7. No exhaustive catalog of these factors is practicable, but certain common considerations are likely to recur, among them the strength of the client’s claim to ownership; the sensitivity of the documents; the centrality of their sensitivity to the object of the representation; the legitimacy of the client’s request for destruction; the extent to which the documents slated for destruction comprise the client file (i.e., one document versus the entire file); the difficulty associated with destruction of the documents; the degree to which the lawyer is subject to a meaningful risk of later liability; and the availability and feasibility of provisions protective of the lawyer’s interests.  In balancing these and other factors, the weight to be given each depends on the facts and circumstances, with the overriding concern that a lawyer’s demand for protections for the lawyer’s benefit must be reasonable in light of those facts and circumstances.

8. Applying these considerations to the current inquiry, we believe that it would be reasonable for the lawyer to request a release and a simple hold-harmless agreement from the lawyer’s former client in exchange for the lawyer’s agreement to destroy the documents at issue.  Because the documents originated with the client (no matter their original provenance), the client’s claim to ownership is strong.  The nature of the dispute – that the documents embody proprietary information – reflects their sensitivity, which appears to be core to the nature of the lawyer’s initial engagement, and the settlement agreement supplies a legitimate basis for the client’s request.  The documents are in an electronic format, so we detect no undue difficulty in achieving the client’s aim.  If the lawyer destroys the documents as requested, the risk of later liability is correspondingly diminished.  Maintaining an inventory of the documents, with which we see no problem, affords the inquirer an additional layer of protection from a subsequent claim.  Merely asking for advance payment of legal fees and expenses in the event of suit, or requesting a release and indemnity from the non-client former employer, may not alone violate the Rules, but we are dubious that the lawyer may insist on these conditions before complying with the former client’s request that the documents be destroyed and that the lawyer certify to their destruction.

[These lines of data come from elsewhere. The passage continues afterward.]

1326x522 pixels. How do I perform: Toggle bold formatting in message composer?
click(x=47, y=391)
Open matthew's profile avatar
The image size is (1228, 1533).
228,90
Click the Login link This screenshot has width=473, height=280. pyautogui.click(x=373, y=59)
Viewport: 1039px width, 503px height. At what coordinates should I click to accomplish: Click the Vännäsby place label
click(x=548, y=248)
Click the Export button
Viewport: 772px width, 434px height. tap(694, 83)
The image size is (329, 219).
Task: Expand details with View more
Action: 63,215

9. Compliance with the terms of a settlement reached by a former client provides a legitimate reason to comply with that former client’s request to destroy client-owned documents in a lawyer’s possession.  The lawyer may condition deletion of the file on obtaining a release and a simple hold-harmless clause from the former client, and may maintain an inventory of the file names, sizes, and dates for data supplied by the former client to the lawyer during the representation and maintained in the lawyer’s files.